As the semester starts winding down, it’s interesting to go back through my previous posts for the course and see how my thoughts have evolved over time. We sampled an extraordinary range of very complex, high-level topics in a relatively short amount of time, and dabbling with each of them is only merely scratching the surface of these rich intellectual traditions. In revisiting my old posts, I can see how I worked through de Saussure’s and Peirce’s semiotic models, at first perhaps misunderstanding the true distinction between the two, but eventually grasping how important these differences are to understanding symbolic meaning-making.
I also developed an appreciation for the ambiguousness and self-reflexivity of language itself, and how the human brain is uniquely equipped with the ability to create and understand meaning from arbitrary occurrences (be they sounds, letters, or even events). In this sense, the brain is a computer—our OS Alpha. Computers are not these distinct, separate pieces of hardware, and computing is not this magical thing that happens inside them. Rather, their logic evolved out of a natural progression of symbolic and representative technologies that are based on particular elements of the human mind. When we joke that somebody “thinks like a computer” (in that either they are gifted in computational thinking, or that they lack emotion) what we really mean is that they think in a specific way that has been isolated and applied to how computers function.

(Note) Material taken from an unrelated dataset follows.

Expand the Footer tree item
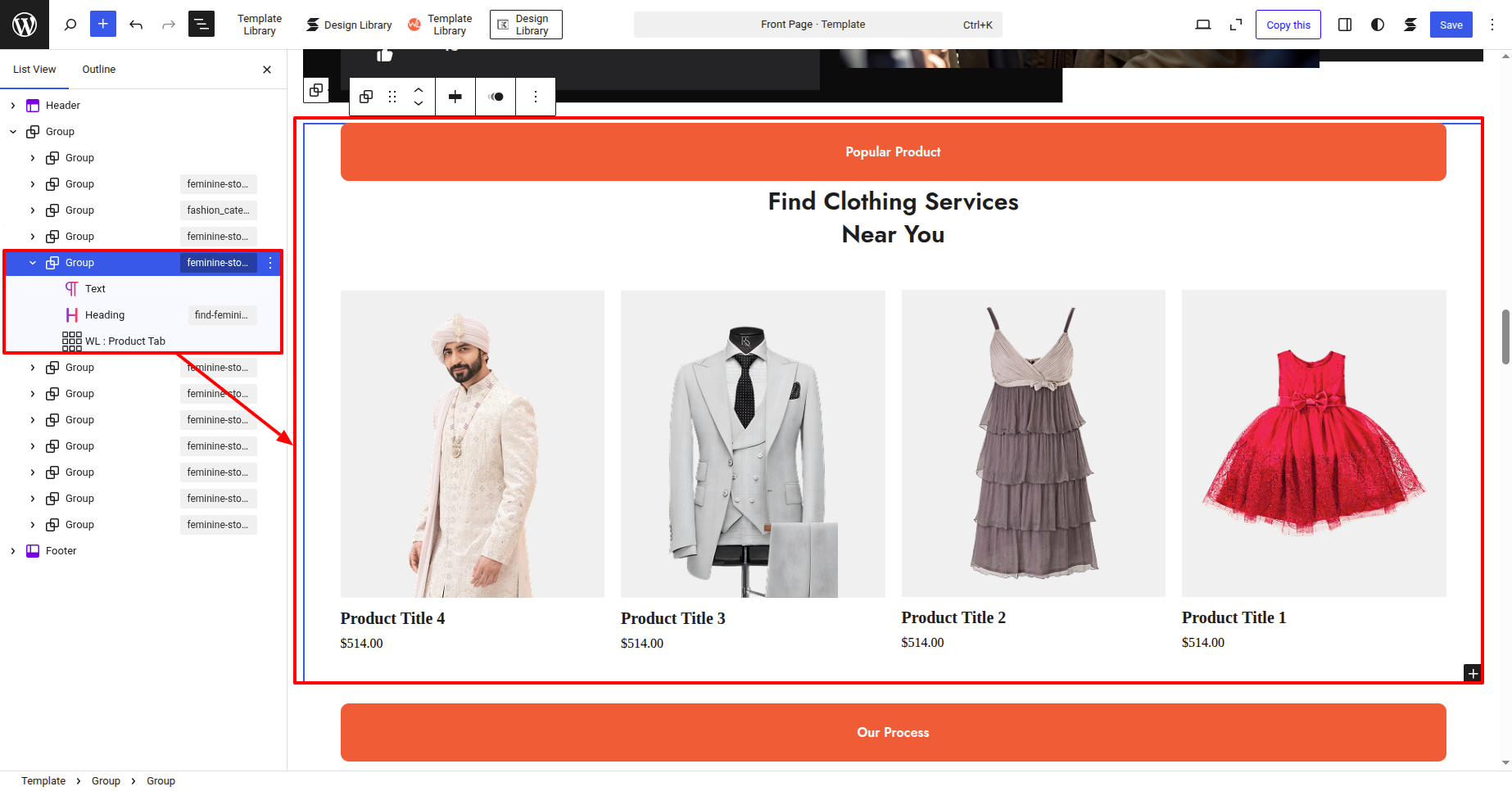The height and width of the screenshot is (791, 1512). [13, 551]
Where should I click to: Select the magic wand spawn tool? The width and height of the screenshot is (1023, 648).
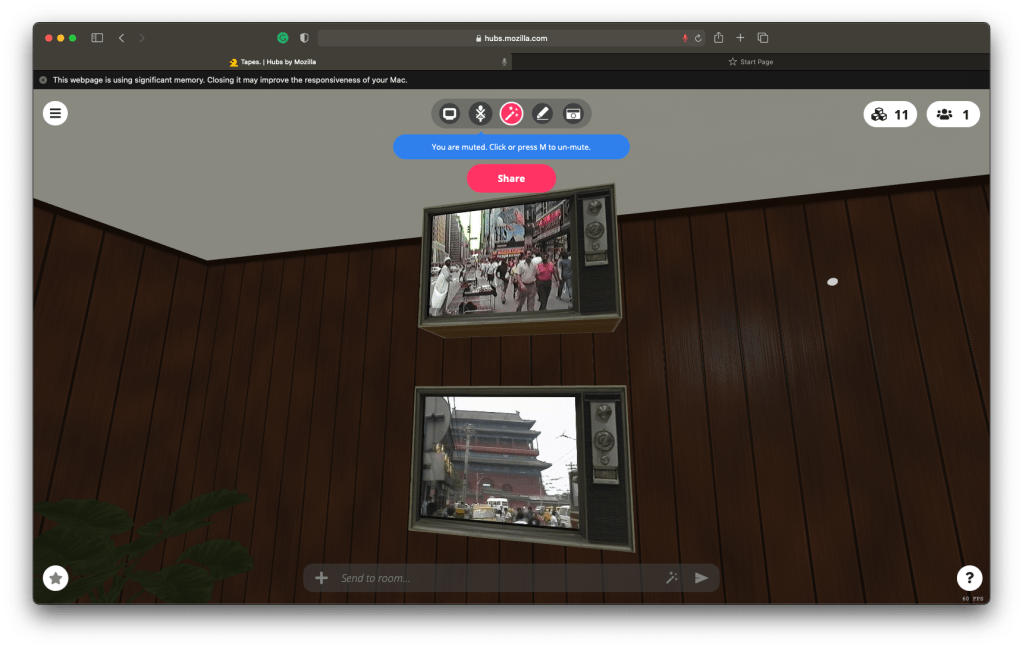click(x=511, y=114)
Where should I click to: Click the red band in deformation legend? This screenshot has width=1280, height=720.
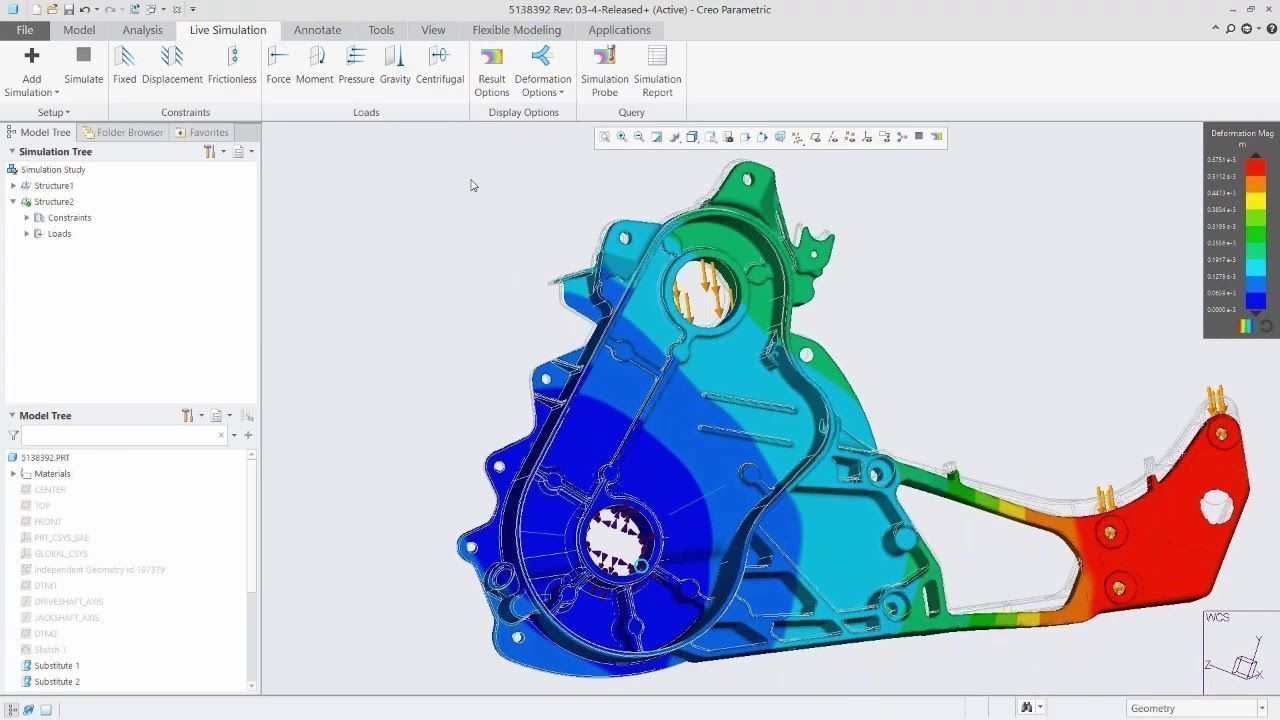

As they have advanced, computers have been adopting more and more of the characteristics and functions of humans, and more so resembling the human brain (just multiplied, of course). With AI, computers attempt to replicate emotional, conversational, and interactional functions that were previously unavailable. With predictive technologies, such as Google’s search suggestions or Amazon’s “you may be interested in…”, they have adopted our forms of associative thinking. This is not by accident—this is intentionally directed by humans. We used to make mix tapes on cassettes and give them to people we had crushes on—now we have Spotify make playlists for us based on our listening history. This was not just an accidental progression—this technology was built on how humans already thought. The same can be said for the technologies we use for offloading—instead of “filing” them away in our mind, they allow us to keep track of them while also juggling overwhelming amounts of information.

Samantha from “Her”
Needless to say, my understanding of meaning-making, symbols, representation, and computing has changed throughout this course. I now understand computing as an extension of human thought based on human rules, not as a mysterious black-box in opposition to it. But one thing does still bug me. I can’t quite figure out where the distinction between humans and computers should be (“should” because I’m operating under this normative assumption). Computers are bundles of calculations and processes that are necessarily derived from human thinking. The more you bundle them together, and at higher levels of abstraction and analysis, the more “complex” a computer or technology you have. The “highest” form of this would be AI that functions precisely as a human—one that contains all the analytical, judgmental, sensory, emotional, etc., capabilities that we have. But is this possible? Is it only a matter of technological capability, or is there a necessary divide between us? By divide I don’t mean in the “humans v computers” sense I described before, but just the mere fact of how our reality functions. Anyways, computers are really cool, and provide an infinitely fascinating mirror with which we can examine what it means to be human.